## EXTRAIT FOURNI:
Friday, May 20, 2011

Citation du 21 mai 2011

J'ai fait dans ma jeunesse quatre ans de mathématiques. Mon professeur, M. Lefebvre de Courcy, me demandait un jour : Eh bien, Monsieur, que pensez-vous des X et des Y ? - Je lui ai répondu : c'est bas de plafond.

Victor Hugo – Océan

Eh bien, Monsieur, que pensez-vous des X et des Y ?

Et vous – oui, vous Monsieur, qu’auriez-vous répondu ? Quelque chose comme :

- Ça dépend de la valeur de ces variables.

Bon, voilà qui est finement répondu. Mais ça n’a pas la prestance de la réponse de Victor Hugo.

Car les mathématiques ont été pendant des siècles rangées au rang d’activité gratuite et niaise – plus encore que la philosophie – parce qu’on n’y voyait rien d’autre qu’un jeu stérile de l’esprit s’amusant avec ses propres règles. Quelque chose qui aurait autant d’importance que le Sudoku. (1)

- Les x et les y, c’est bas de plafond, parce que ça ne permet pas de trancher un dilemme moral, ni de dire si l’éducation pour tous est une bonne chose (pour reprendre un exemple sur quel Hugo a beaucoup discouru).

## EXTRAIT DE DONNÉES:
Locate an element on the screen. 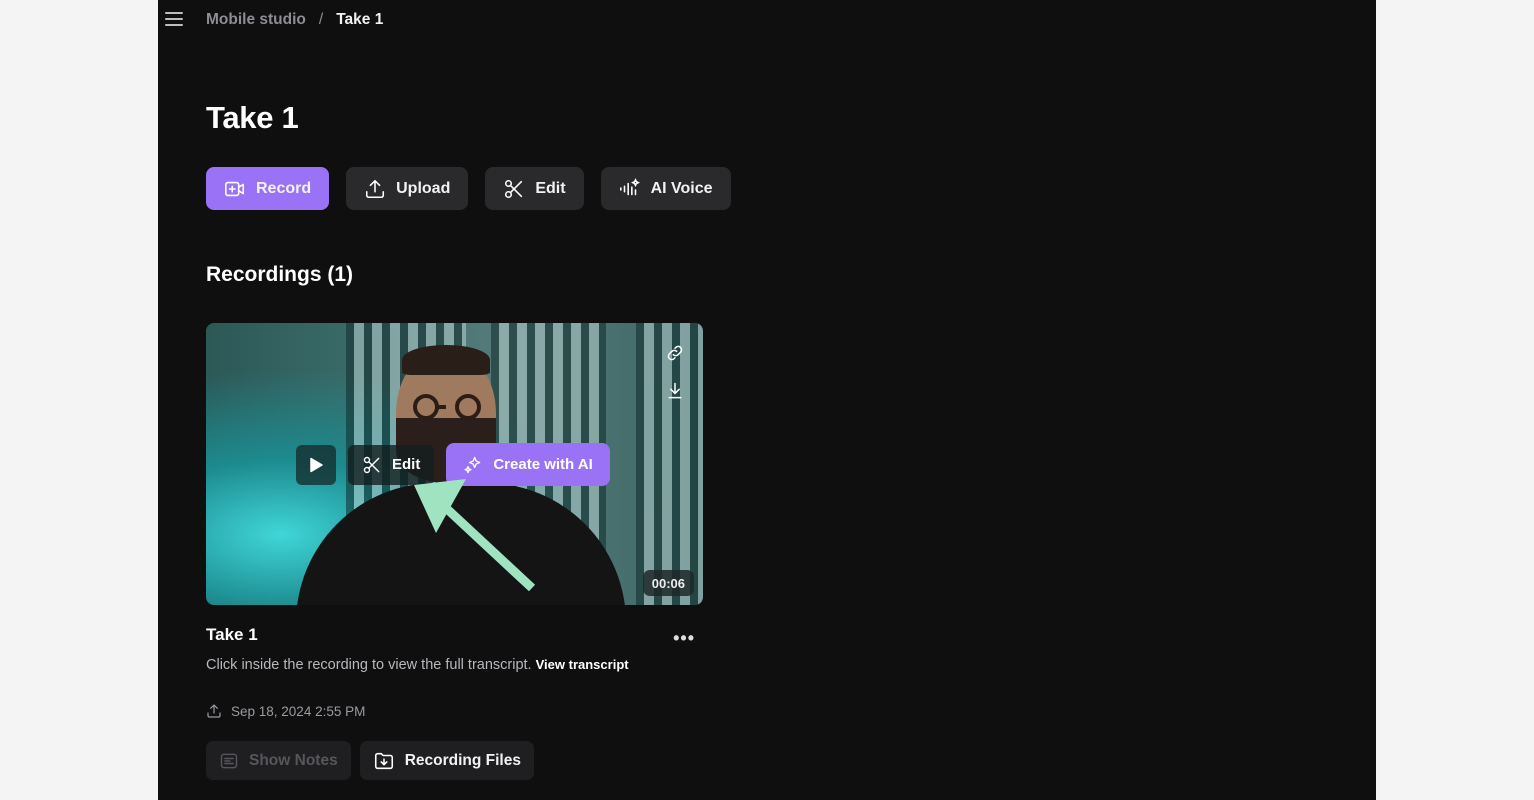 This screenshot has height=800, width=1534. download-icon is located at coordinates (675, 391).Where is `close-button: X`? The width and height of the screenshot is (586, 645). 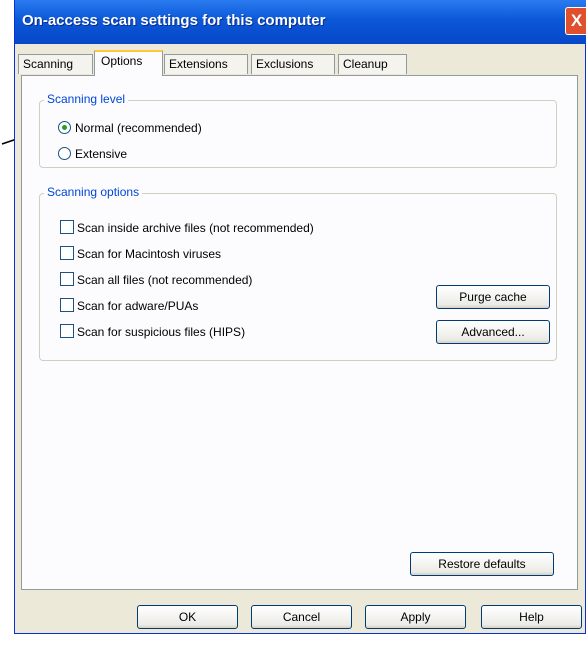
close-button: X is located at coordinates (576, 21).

## MISE EN PRATIQUE:
[A] Relevez dans l'ordre toutes les phrases interrogatives du billet sur Victor Hugo et les mathématiques, y compris celle qui revient deux fois.
[B] D'après le billet sur Victor Hugo et les mathématiques, qui était le professeur de mathématiques de Victor Hugo ?
[C] Poursuivez le billet sur Victor Hugo et les mathématiques après sa dernière phrase.

## RÉPONSES PAR TÂCHE:
[A]
1. Eh bien, Monsieur, que pensez-vous des X et des Y ?
2. Eh bien, Monsieur, que pensez-vous des X et des Y ?
3. Et vous – oui, vous Monsieur, qu'auriez-vous répondu ?

[B] M. Lefebvre de Courcy.

[C]
Bien sûr aujourd’hui les mathématiques ont un tout autre statut. Même si l’on laisse de côté leur rôle de sélection dans les études, qui est purement factice, on doit reconnaitre que les mathématiques ont investi pratiquement tous les champs du savoir, et que ceux qui les ignoreraient seraient à présent handicapés, jusque dans des études de science humaine.

Et la question est de savoir si cet investissement par les mathématiques de tous ces domaines a fait « baisser leur plafond », ou bien si on doit réviser leur signification.

Je suis un peu gêné pour répondre à cette question, parce que j’ai fait partie, dans mon jeune temps, de ces handicapés incapables de résoudre un problème mathématique, et que le temps passant les choses ne se sont pas arrangées.

Je dirai donc – sous le contrôle des mathématiciens qui d’aventure me liraient – que les mathématiques sont au moins des pourvoyeuses de structures et qu’elles ne servent pas seulement à traduire sous forme d’algorithmes une pensée générale, mais aussi qu’elles fournissent les transformations qu’on peut lui faire subir. Une sorte de super logique.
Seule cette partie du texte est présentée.